= Consigne =
Mettez en forme en CSV à deux colonnes, nommées demande et reponse, le matériel allant de la ligne qui contient "505, 885, 514)" jusqu'à la ligne qui contient "label: View Cart", incluses. Produisez un enregistrement par ligne du matériel, avec chaque champ entre guillemets et les sauts de ligne remplacés par des espaces.

= Données d'entrée =
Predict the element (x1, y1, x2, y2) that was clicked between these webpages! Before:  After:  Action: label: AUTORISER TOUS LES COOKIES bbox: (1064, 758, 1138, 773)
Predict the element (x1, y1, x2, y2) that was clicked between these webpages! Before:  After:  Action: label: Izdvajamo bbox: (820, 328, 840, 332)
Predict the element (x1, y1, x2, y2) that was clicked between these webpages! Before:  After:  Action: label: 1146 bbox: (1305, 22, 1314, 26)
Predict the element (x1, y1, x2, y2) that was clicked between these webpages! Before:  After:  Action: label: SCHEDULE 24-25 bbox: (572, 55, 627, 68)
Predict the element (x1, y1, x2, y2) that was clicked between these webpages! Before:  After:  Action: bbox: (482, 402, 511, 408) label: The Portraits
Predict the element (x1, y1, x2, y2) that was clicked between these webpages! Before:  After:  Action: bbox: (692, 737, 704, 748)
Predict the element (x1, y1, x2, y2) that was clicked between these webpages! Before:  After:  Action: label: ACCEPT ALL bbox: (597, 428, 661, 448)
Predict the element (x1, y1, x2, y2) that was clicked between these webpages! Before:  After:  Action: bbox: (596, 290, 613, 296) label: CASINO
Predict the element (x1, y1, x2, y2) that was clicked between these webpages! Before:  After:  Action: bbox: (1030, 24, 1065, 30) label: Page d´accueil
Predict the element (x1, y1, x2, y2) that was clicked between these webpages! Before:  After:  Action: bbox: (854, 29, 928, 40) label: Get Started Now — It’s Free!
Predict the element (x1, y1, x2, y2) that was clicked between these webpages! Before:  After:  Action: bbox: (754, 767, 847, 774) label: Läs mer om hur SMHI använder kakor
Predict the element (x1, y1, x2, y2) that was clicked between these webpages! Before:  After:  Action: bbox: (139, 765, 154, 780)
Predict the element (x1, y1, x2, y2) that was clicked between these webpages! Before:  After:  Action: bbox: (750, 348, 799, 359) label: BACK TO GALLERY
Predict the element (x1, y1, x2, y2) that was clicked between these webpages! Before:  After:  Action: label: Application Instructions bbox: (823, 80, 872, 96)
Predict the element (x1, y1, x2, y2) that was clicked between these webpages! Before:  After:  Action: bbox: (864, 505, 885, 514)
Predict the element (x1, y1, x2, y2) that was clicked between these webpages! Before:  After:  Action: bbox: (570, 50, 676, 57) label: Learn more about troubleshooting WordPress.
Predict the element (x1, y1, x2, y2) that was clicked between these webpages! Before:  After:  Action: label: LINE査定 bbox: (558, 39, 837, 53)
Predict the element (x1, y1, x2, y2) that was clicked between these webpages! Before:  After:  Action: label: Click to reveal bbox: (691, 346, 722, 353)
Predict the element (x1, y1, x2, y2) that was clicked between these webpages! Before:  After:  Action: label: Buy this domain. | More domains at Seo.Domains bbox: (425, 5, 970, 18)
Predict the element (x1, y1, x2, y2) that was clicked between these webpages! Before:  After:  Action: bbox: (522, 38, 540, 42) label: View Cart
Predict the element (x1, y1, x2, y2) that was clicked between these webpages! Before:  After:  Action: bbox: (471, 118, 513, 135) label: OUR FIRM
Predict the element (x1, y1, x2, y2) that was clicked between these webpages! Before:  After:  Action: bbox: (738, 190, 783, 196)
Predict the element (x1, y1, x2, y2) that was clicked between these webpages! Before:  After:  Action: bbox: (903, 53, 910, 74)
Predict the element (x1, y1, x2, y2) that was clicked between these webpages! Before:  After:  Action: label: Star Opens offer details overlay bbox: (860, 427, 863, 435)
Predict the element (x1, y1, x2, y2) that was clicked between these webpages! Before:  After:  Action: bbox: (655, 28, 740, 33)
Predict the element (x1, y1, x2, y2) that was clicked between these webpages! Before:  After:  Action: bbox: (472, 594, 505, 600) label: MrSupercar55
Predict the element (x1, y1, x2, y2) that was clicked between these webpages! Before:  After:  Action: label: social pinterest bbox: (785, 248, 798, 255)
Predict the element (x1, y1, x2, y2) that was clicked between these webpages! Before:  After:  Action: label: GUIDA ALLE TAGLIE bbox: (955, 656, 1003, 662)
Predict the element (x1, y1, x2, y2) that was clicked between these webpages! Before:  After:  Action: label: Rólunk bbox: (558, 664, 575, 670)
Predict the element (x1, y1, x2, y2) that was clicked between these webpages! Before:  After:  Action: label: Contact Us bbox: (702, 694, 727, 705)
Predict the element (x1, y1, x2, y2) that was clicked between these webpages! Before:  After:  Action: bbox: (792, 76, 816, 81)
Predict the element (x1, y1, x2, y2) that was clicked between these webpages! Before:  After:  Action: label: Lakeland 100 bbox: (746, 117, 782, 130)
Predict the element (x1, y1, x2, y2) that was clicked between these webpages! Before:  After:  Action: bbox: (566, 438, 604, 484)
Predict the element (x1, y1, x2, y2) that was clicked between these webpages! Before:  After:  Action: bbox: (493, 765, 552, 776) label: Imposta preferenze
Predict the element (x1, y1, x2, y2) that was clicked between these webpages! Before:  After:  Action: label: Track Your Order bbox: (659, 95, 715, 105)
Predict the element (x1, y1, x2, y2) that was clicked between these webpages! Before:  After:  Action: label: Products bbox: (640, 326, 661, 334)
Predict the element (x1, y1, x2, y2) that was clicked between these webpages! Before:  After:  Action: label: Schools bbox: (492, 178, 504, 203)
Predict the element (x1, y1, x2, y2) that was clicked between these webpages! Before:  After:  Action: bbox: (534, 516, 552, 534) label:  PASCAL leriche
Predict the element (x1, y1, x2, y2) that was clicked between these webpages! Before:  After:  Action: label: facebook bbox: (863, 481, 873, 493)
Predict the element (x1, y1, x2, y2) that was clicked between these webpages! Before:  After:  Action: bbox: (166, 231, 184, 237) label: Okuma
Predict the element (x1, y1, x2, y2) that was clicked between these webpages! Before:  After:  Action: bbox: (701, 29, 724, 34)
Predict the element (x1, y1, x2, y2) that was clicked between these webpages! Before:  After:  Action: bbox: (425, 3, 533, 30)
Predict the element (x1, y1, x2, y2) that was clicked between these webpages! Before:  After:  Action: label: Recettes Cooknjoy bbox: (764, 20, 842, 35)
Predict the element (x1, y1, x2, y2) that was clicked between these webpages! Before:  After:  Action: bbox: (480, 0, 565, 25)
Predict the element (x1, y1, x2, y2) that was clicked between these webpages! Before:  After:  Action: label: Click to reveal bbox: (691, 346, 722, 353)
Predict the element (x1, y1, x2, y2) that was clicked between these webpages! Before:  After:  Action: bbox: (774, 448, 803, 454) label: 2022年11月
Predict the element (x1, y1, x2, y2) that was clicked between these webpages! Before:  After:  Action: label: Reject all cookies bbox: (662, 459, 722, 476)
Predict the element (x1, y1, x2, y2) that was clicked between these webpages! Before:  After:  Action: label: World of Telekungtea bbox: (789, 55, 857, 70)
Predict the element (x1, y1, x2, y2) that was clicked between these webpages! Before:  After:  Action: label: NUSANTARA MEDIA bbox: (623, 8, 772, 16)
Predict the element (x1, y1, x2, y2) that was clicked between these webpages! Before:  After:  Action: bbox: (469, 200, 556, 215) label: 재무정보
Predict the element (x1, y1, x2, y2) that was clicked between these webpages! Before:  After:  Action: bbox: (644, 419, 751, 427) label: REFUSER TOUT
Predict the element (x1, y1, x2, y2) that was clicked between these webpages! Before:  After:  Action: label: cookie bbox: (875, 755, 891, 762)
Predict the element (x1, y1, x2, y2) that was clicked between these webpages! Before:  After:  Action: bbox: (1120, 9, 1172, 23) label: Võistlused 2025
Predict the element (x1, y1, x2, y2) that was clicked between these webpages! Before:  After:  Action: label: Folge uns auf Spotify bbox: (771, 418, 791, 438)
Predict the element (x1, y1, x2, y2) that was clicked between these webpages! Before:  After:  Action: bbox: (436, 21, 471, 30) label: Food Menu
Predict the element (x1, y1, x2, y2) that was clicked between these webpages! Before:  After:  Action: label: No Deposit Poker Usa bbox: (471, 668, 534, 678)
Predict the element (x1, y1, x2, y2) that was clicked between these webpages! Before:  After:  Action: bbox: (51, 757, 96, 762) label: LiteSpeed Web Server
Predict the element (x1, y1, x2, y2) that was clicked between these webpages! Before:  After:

= Solution =
demande,reponse
"Predict the element (x1, y1, x2, y2) that was clicked between these webpages! Before:  After:","Action: bbox: (864, 505, 885, 514)"
"Predict the element (x1, y1, x2, y2) that was clicked between these webpages! Before:  After:","Action: bbox: (570, 50, 676, 57) label: Learn more about troubleshooting WordPress."
"Predict the element (x1, y1, x2, y2) that was clicked between these webpages! Before:  After:","Action: label: LINE査定 bbox: (558, 39, 837, 53)"
"Predict the element (x1, y1, x2, y2) that was clicked between these webpages! Before:  After:","Action: label: Click to reveal bbox: (691, 346, 722, 353)"
"Predict the element (x1, y1, x2, y2) that was clicked between these webpages! Before:  After:","Action: label: Buy this domain. | More domains at Seo.Domains bbox: (425, 5, 970, 18)"
"Predict the element (x1, y1, x2, y2) that was clicked between these webpages! Before:  After:","Action: bbox: (522, 38, 540, 42) label: View Cart"